Providing Welsh language books

An account of the General Sunday-School Society, of which Lady Barham’s father Lord Charles Barham was president. It speaks of providing welsh language books for welsh Sunday schools


Anonymous, ‘Religious Intelligence. The General Sunday-School Society’ The Evangelical Magazine, 6 (1809), 571-572

THE General Half-Yearly Meeting of the Society for the Support and Encouragement of Sunday Schools, in England, Wales, Ireland, and adjacent islands; Right Hon. Lord Barham, President; was held on the 11th instant. The Committee reported that since their last meeting, they had issued 8995 Spelling Books, 1666 Testaments, 36 Bibles, and the use of 125 Schools, containing upwards of 6000 children; and that since the commencement of their Institution, they had distributed 277,577 Spelling-Books, 60,570 Testaments, and 7662 Bibles, to 3270 Schools, containing upwards of 260,000 children, besides a sum of 41762 for the payment of Teachers.

The committee had availed themselves of the resolution passed at the last General Meeting for extending the patronage of the society to Ireland. Many applications had already been made, and 1300 Spelling-Books, and a proportionate number of testaments, had been furnished; and a correspondence had been opened with several Clergymen of the first respectability with a view to the regular and general establishment of Sunday-Schools, throughout that important but benighted portion of the British Empire. Wales had also continued to attract the attention of the Committee. The northern part of the principality having been already generally provided, the Committee had been chiefly employed in satisfying the increasing demands of the south. Application had been made thence for not fewer than 67 Schools during the last half year, for whose use 1800 Welsh Spelling-Books, together with a proportionate number of copies of a stereotyped Welsh Testament had been furnished.

The Committee congratulated the members of the Society upon the decisive evidence afforded of its progressive utility.

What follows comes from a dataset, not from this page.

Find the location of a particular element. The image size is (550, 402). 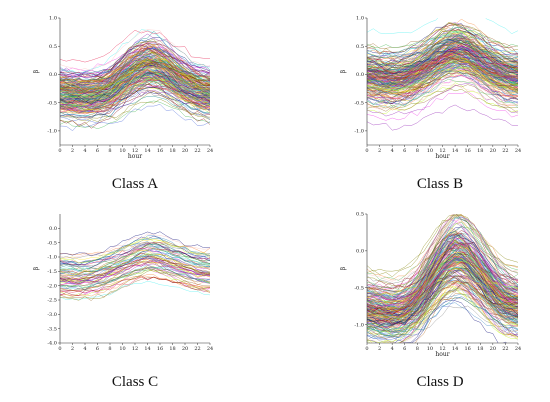

panel-caption: Class D is located at coordinates (440, 382).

Whether they looked to England, to Wales or to Ireland, they had the satisfaction of seeing the work of education rapidly proceeding under their supplies.

The public at large, they added, would not need to be informed home intimately religious and moral institution stood connected with political order and social happiness; and if they bore this truth in mind, a truth inculcated and confirmed by almost every day’s occurrence, they would require no additional incentive to patronize and support an institution which had been and continued to be, so signally efficacious in dispensing the means of knowledge and virtue thro’ the great mass of the community.

Subscriptions continue to be received by MR. Thomas Smith, Secretary to the Society, No. 19, Little Moorfields.